TUPE was updated in 2006 and now expressly covers cases where services are outsourced, insourced or assigned by a client to a new contractor. TUPE had often applied in these cases previously as the test for a ‘transferring business’ under TUPE 1981 could be met where the business in question was a service provider. However, subject to certain exceptions, TUPE will now automatically apply in all service provider transfers.

English courts and employment tribunals are required to interpret TUPE to give effect to ARD, and are therefore bound by relevant decisions of the European Court of Justice (ECJ). One such decision has just been made in relation to employment agencies following referral by the German courts: Jouini v Princess Personal Service (Case number C-458/05).

Background

An employment agency, Mayer & Co, provided temporary workers to a range of clients. Mayer’s directors complied with a request from one of these clients, Industrie Logistik Linz (ILL), to set up a separate business to supply workers to it and created Princess Personal Services (PPS).

Over time, more clients of Mayer began contracting with PPS. The employees performing duties in relation to these clients, continued in the same roles, as did the administrative staff who performed most of their duties in relation to the clients contracting with PPS.

When Mayer went into bankruptcy, the employees argued that their employment had transferred to PPS as a result of the clients’ contracts transferring, the provision of services under those contracts effectively being an ‘undertaking’ that transferred from Mayer to PPS. They claimed that PPS were therefore liable for their unpaid wages.

Decision

The ECJ confirmed that the ARD is to be given a wide interpretation to achieve the core aim of protecting employee rights; therefore, the technical concept of a ‘legal transfer’ should be flexible. The level of practical co-operation between PPS and Mayer was enough to show their shared intention to create a transfer that effectively transferred the relevant employees from the employment of Mayer to PPS.
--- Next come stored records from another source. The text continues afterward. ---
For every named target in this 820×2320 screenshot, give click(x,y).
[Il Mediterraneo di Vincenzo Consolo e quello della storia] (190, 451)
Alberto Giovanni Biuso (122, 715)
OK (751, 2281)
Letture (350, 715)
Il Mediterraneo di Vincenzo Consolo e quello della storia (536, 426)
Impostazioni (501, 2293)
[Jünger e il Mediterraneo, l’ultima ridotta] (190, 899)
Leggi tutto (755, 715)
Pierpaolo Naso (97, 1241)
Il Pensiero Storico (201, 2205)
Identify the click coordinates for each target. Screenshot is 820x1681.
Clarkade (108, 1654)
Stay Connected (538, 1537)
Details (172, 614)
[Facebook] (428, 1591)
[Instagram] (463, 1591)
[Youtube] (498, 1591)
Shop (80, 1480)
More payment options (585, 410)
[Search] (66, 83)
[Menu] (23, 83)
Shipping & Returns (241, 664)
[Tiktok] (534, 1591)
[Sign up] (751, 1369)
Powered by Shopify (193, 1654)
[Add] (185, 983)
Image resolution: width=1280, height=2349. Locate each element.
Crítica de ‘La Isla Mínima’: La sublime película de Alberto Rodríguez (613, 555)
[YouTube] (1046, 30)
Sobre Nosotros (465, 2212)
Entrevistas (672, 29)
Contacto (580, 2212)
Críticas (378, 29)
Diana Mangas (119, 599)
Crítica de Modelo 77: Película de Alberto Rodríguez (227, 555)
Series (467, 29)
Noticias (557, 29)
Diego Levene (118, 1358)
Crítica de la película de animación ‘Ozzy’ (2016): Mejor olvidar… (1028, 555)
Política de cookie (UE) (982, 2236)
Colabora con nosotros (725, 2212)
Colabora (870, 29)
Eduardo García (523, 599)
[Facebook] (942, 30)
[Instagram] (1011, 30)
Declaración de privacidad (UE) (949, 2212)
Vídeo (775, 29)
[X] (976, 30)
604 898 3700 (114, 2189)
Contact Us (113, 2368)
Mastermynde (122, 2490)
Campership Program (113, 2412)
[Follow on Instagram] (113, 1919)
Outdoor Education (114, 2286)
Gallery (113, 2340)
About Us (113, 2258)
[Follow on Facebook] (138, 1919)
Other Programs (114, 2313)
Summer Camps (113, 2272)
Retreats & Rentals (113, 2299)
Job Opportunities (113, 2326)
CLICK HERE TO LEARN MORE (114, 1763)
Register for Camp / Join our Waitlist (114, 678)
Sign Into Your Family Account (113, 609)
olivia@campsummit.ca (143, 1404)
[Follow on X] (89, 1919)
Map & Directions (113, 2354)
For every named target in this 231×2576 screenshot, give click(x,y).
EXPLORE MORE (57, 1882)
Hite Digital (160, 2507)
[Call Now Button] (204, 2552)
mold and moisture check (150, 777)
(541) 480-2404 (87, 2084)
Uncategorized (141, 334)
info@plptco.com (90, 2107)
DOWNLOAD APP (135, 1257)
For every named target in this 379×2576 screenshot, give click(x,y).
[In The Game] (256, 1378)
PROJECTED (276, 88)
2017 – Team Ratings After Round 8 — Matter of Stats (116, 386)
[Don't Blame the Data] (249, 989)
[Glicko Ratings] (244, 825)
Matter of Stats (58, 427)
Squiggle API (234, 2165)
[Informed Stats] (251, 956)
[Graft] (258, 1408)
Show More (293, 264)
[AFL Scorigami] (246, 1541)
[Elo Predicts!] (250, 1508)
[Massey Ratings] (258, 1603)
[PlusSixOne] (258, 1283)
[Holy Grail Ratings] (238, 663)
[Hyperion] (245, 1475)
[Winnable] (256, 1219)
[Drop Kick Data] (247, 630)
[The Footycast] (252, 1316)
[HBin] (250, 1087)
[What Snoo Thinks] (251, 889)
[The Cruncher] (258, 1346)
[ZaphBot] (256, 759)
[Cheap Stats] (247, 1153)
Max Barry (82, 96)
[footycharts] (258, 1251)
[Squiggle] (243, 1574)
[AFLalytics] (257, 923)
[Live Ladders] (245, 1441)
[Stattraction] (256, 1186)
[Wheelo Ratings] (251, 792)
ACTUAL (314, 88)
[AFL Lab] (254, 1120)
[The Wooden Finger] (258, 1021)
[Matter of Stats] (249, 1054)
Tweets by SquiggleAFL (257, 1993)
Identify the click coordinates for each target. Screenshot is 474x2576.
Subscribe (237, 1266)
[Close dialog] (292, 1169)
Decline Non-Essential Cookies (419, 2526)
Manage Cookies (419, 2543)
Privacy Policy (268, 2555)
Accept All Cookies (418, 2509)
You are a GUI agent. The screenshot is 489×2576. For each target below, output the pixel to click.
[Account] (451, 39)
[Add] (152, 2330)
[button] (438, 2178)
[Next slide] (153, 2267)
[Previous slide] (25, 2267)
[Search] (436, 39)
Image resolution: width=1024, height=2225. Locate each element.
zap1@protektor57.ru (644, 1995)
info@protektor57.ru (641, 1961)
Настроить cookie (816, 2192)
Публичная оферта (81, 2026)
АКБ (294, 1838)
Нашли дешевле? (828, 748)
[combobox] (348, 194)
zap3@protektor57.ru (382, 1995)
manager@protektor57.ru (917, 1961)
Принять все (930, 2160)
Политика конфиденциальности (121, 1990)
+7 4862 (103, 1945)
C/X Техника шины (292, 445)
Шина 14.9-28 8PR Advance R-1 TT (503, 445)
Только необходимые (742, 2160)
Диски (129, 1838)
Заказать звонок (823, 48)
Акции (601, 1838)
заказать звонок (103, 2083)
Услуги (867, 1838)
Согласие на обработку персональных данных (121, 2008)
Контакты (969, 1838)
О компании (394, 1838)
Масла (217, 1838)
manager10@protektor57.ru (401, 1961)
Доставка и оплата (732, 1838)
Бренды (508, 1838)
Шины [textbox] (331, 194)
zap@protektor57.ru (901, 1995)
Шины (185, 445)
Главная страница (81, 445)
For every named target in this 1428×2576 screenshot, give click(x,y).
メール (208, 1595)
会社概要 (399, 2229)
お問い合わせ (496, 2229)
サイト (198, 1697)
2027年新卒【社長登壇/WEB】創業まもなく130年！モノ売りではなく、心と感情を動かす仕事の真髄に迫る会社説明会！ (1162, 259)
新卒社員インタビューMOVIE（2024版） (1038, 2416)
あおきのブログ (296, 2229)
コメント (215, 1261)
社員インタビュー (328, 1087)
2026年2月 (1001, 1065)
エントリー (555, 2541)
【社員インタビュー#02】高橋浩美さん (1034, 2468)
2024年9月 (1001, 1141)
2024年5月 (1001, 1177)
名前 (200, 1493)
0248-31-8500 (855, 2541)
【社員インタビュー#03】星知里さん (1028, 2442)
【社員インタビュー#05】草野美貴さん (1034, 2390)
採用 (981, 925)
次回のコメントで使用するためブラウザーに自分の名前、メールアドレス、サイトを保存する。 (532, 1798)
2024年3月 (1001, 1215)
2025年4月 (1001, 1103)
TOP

The ECJ also decided that where workers are incorporated into clients’ businesses, TUPE can apply, as the business entity which transfers from one agency to another is the group of wage earners specifically assigned to a common task.

Impact

The above case is of interest in two particular respects.

Firstly, it is clear that TUPE may apply where contracts with a client are managed from a separate entity to the one with whom the employees contract. This will mean that those employees can claim employment rights against the company that performs the contract with the client.

The second — and potentially more important — issue is that the government is currently planning to provide the same protection to agency workers as that provided to full-time staff. The extent of any such protection is currently unclear, but could include giving agency workers employee status. In which case, TUPE 2006 would also apply to transfer agency staff (including what we now call temporary workers) to the employment of another agency or client in the event that a contract is lost either by way of insourcing or recontracting out.